Stored data
————

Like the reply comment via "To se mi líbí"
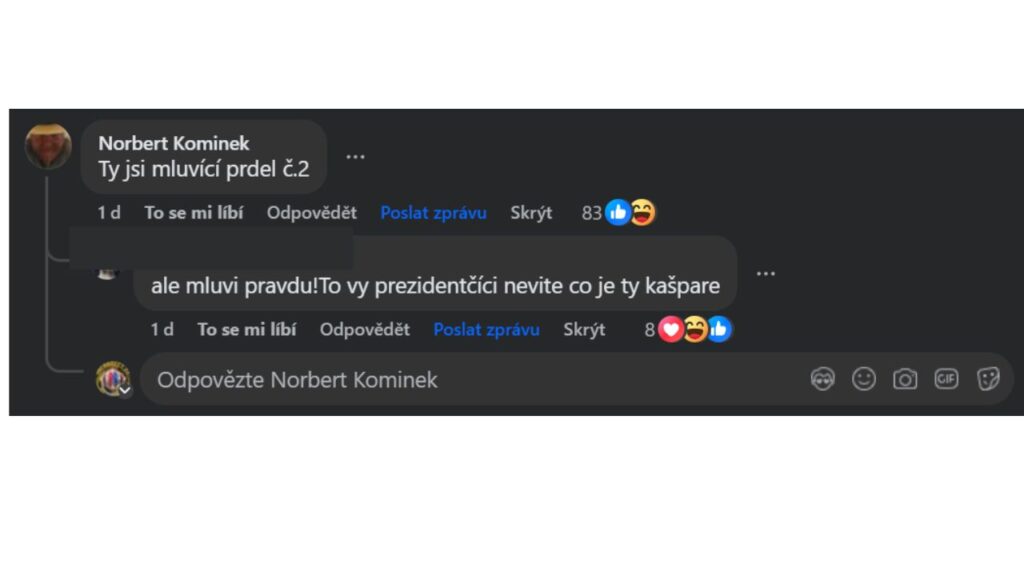This screenshot has width=1024, height=576. tap(246, 330)
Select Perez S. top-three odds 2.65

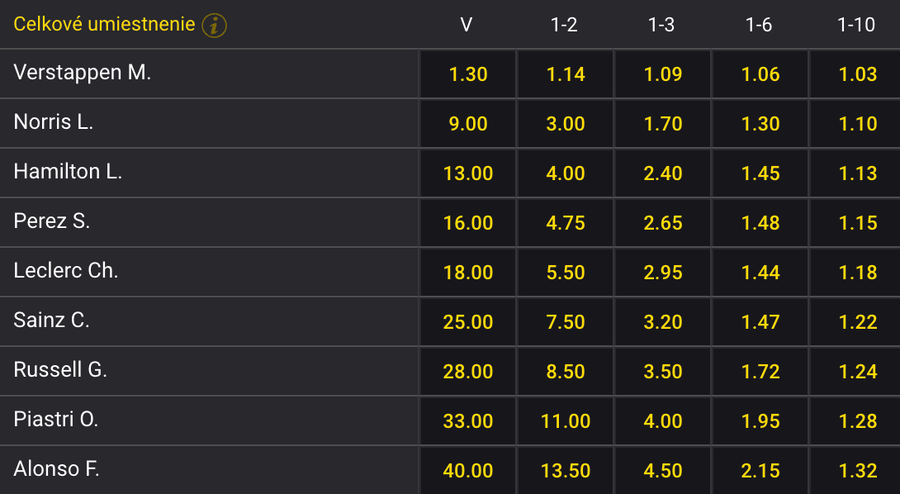pos(662,223)
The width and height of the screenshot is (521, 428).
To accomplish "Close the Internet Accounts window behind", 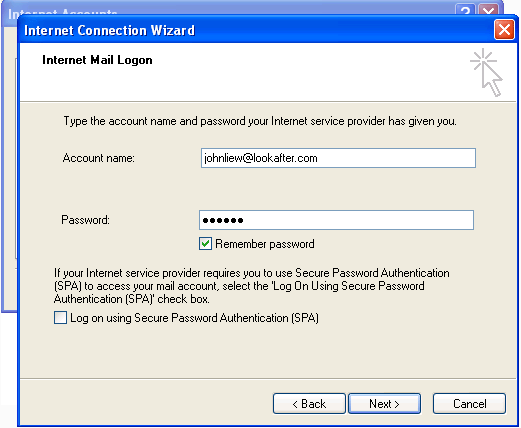I will [489, 9].
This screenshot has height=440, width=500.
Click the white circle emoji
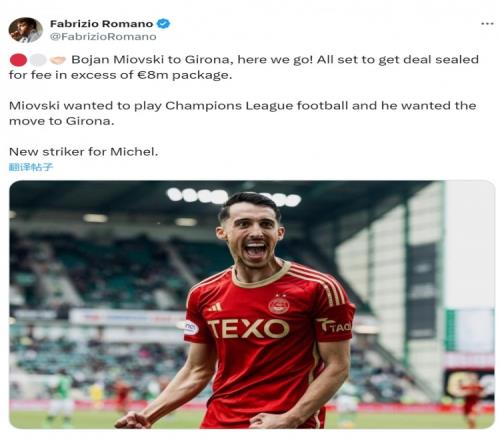pos(38,60)
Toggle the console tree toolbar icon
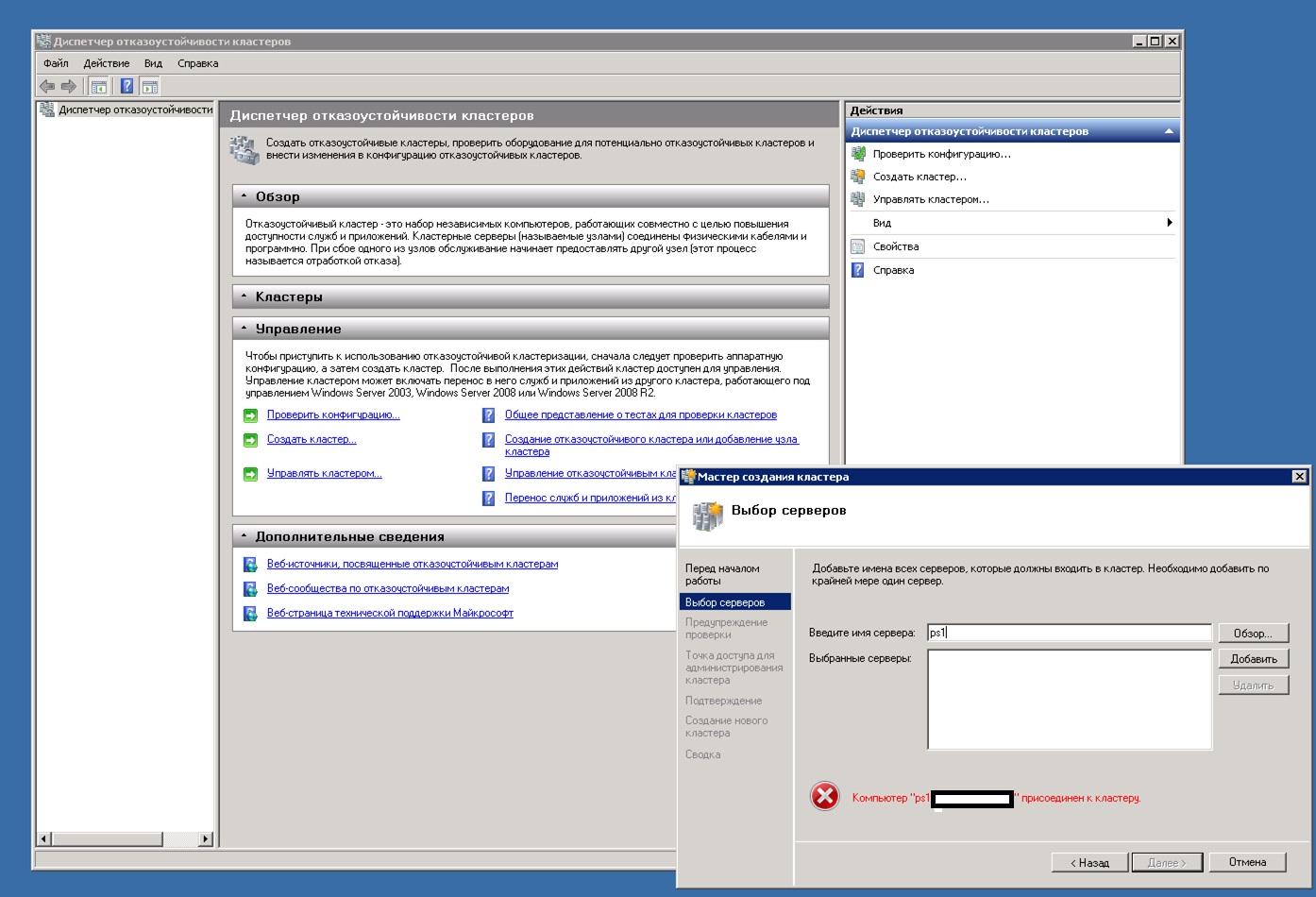The image size is (1316, 897). pos(99,87)
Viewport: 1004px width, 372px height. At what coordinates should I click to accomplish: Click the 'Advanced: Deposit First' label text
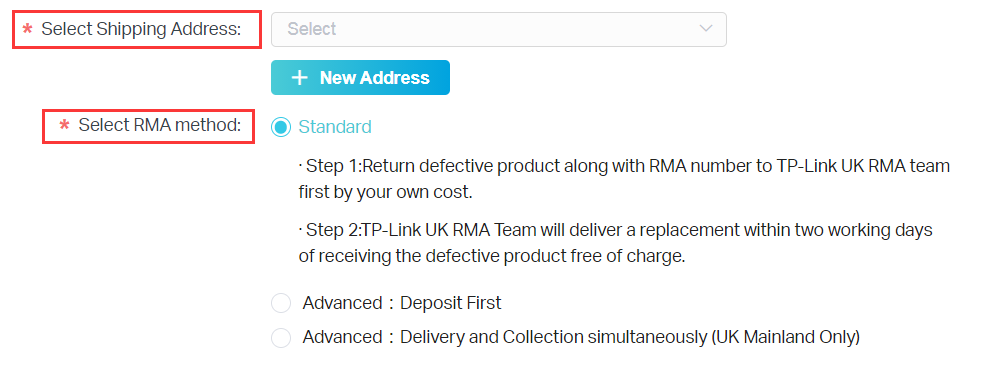click(402, 303)
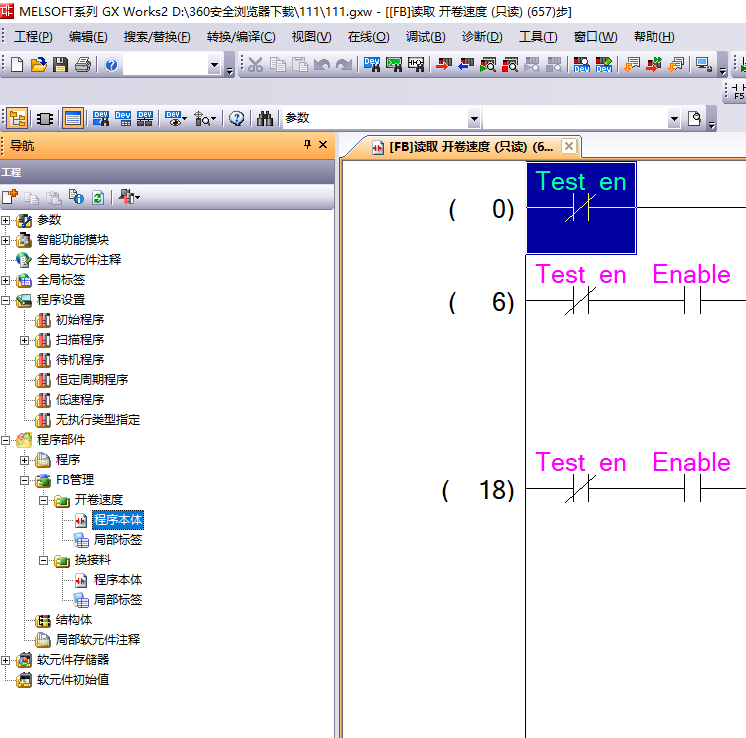This screenshot has width=746, height=738.
Task: Select 全局软元件注释 in project tree
Action: click(78, 260)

————

**The problem:** Take the line with "Viewport: 1004px width, 372px" as the first line and the last line of the records above as the final one; reproduce exactly the lines between them, both included, without pictures.

**Exercise solution:**
Viewport: 1004px width, 372px height. At what coordinates should I click to accomplish: Click the 'Advanced: Deposit First' label text
click(402, 303)
This screenshot has width=746, height=738.
Task: Select 全局软元件注释 in project tree
Action: click(78, 260)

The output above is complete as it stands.